The new wealth also has infused the community’s outreach programs. The library, for example, funds 250 scholarships for middle, high school and university students each year (Mexico provides free education only through the sixth grade). Cesar del Rio Garcia, who serves on the library’s scholarship board, said he was able to attend law school thanks to scholarships from the library.

“There were very few students from San Miguel at the university,” said Garcia, now 40. “Students from other towns often argued with us, saying ‘You are losing your nationality with all this foreign influence.’ But we from San Miguel argued that the influx of foreigners has been good for our community. Their appreciation of our traditions has made us appreciate more what we have,” said Garcia, a high school principal and community activist.

He thinks that most townspeople agree with him. “Eighty percent of our economy depends on tourism” he said.

Garcia, who is running for political office, also points out that San Miguel’s rapid recent growth has been taxing the community’s infrastructure and, unfortunately, “corruption is terrible.” Nearby areas that were to be preserved as wilderness, are suddenly sprouting new subdivisions because of illegal deals, Garcia said.

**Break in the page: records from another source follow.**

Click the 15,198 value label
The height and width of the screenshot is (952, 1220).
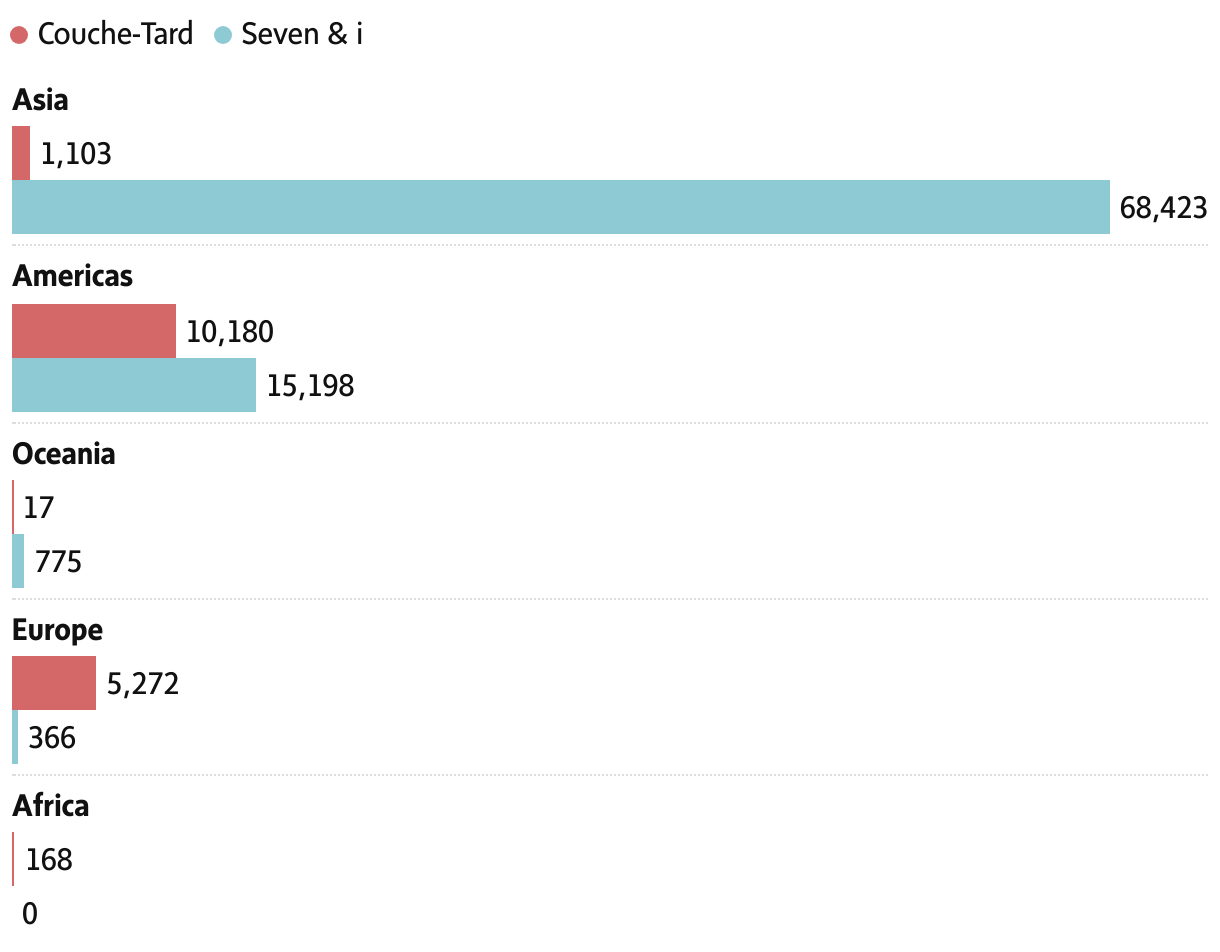[310, 386]
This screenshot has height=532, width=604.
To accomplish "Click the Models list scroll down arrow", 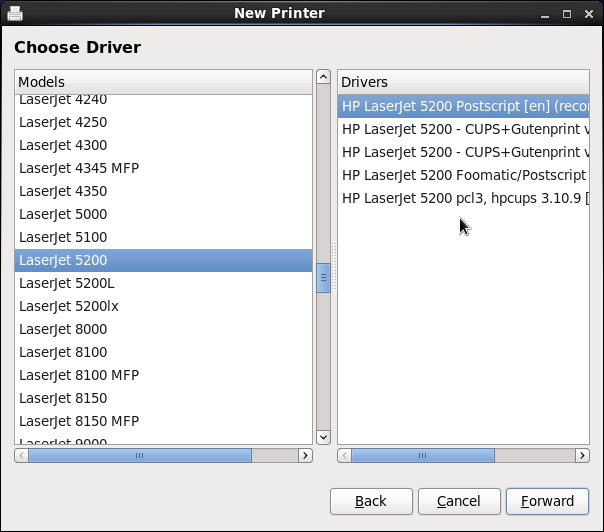I will tap(323, 437).
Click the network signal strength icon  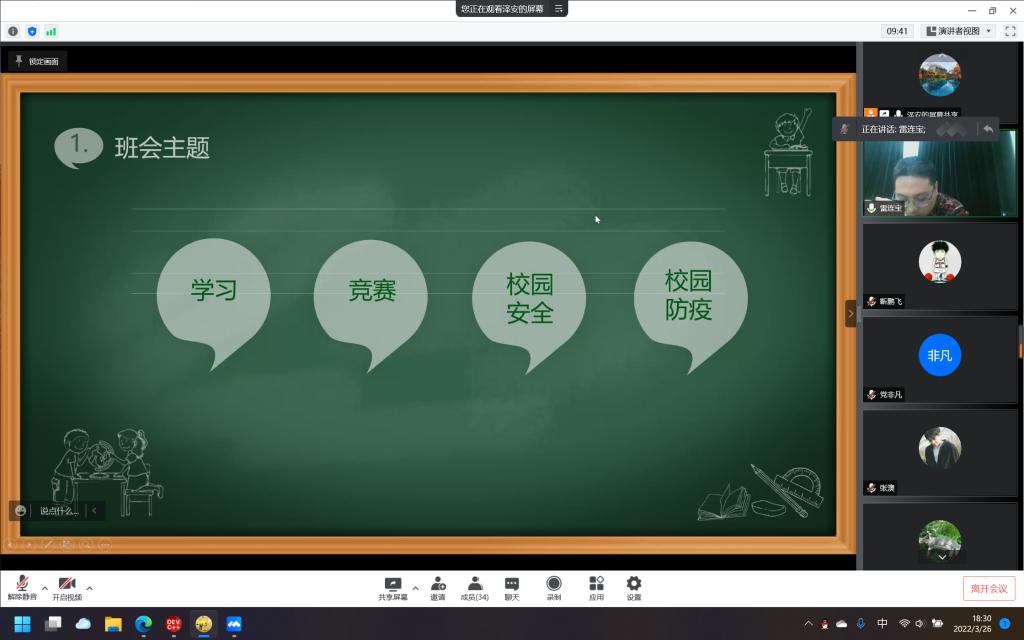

Another concern is the rapidly dropping water table because of increased demand and deforestation along the Laja River, San Miguel’s water source. A “Save the Laja” group unites local, national and U.S. Forest Service in an effort to save the river. U.S. Ambassador Jeffrey Davidow recently visited San Miguel to highlight a fund-raiser for the project.

But for now, “life is good,” writes James Olsen in the weekly Atencion.

“In the Plaza Civica people are milling about eating flavored ide, tacos and candy from the pushcarts. Children are selling chewing gum, and some old people beg politely asking for some change. I can sit on a park bench in peace, talk to my friends and acquaintances or just mind my own business. Nice that we still have places in the world like San Miguel.”

Elsemarie Norby echoed this sentiment. A musician and photographer, she came for the first time five years ago and immediately felt that “I finally had found my place. I feel happy and comfortable here.” Like most expatriates, Norby has used her talents for the greater good. She started a madrigal choir for Mexicans, and a recent Unitarian church service featured her children’s choir of orphan girls dressed in white.

Marlene Johansing has visited San Miguel for nine years and finally bought a house and trucked her furniture from California. “Life is easier here,” she said. “I can walk everywhere. I feel safe and can live without an alarm system. It’s also a good place to get old. The cost of nursing care is a lot less, and you could afford full-time care while staying in the comfort of your home here.”

Johansing, a former real estate broker, has thrown her energies into pottery, but also helps organize garden tours that benefit the Biblioteca.

What makes the place special, she insists, is the Mexican people. “They are very gentle and very friendly,” she said. “Just observe how they share with beggars and people less fortunate. Their way of caring for one another is really inspiring.”